Parallel to those efforts, the three European powers, joined by Italy and the European Union, have initiated discussions with Iran to address regional issues.
Western states express their concerns over Iran’s activities in the region, which they claim they are destabilizing.
Tehran denies this and accuses the United States, Israel and Saudi Arabia of fomenting tensions in the Middle East.
Senior officials held a first meeting on the sidelines of last month’s Munich security conference, focusing on Iran’s role in the Yemen conflict. They are due to meet again in Italy this month, two European diplomats and an Iranian official said. A third European confirmed the Munich meeting.
“The Iranians are pretty co-operative, but having a positive meeting doesn’t mean we’ll see any sort of impact in the real world,” said a senior European diplomat.
“Most of the gaps can be narrowed with the West ... but it needs goodwill and loads of work,” said a senior Iranian official.
“The West should gain our trust again ... the nuclear deal was not fully implemented, how can we trust them on other issues?”
The European powers, who meet American officials in Berlin on March 15, have stressed to the United States that while they will work on an Iran strategy, including tackling its ballistic missile program, in return Trump must not kill the accord.
“We want to keep the nuclear deal, but we’re telling the Iranians that we have other problems with them.
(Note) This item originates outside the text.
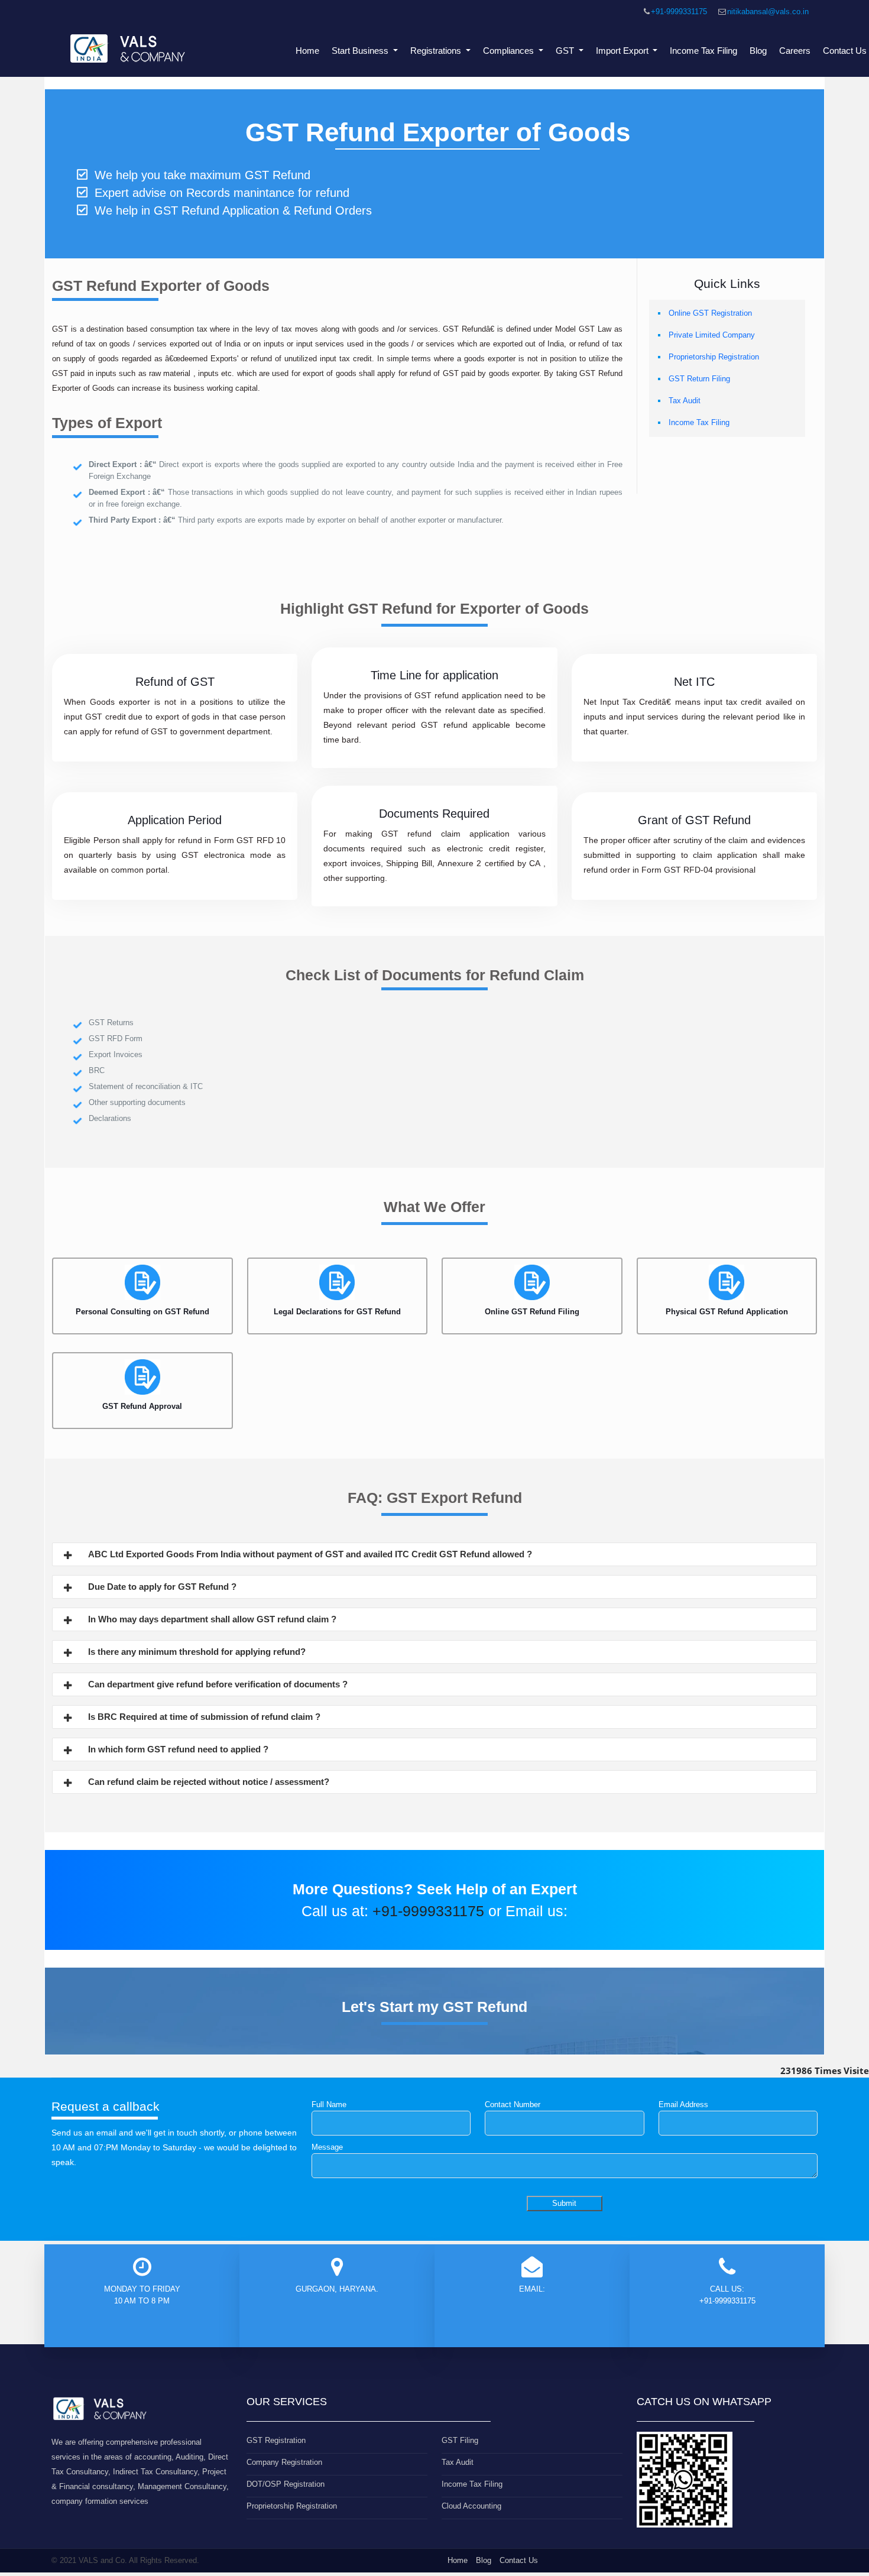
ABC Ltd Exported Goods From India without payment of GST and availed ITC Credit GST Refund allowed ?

We need to see progress on these issues. Otherwise, because of Trump it will lead to the collapse of the accord,” said a senior French diplomat.
The United States and Saudi Arabia have repeatedly accused Iran of supplying weapons to the Houthis in Yemen, a claim Tehran has consistently denied, however, admitting political support for the movement.
The Houthi movement has been defending Yemen against a bloody Saudi-led military campaign, which was launched in 2015 with the help of the US and the UK to reinstall the country’s former Riyadh-friendly government.
Since 2015, the Saudi-led coalition of mostly Persian Gulf countries, supported by the United States and the United Kingdom, has been carrying out airstrikes against the Houthis at the former Yemeni president Abd Rabbuh Mansur Hadi's request.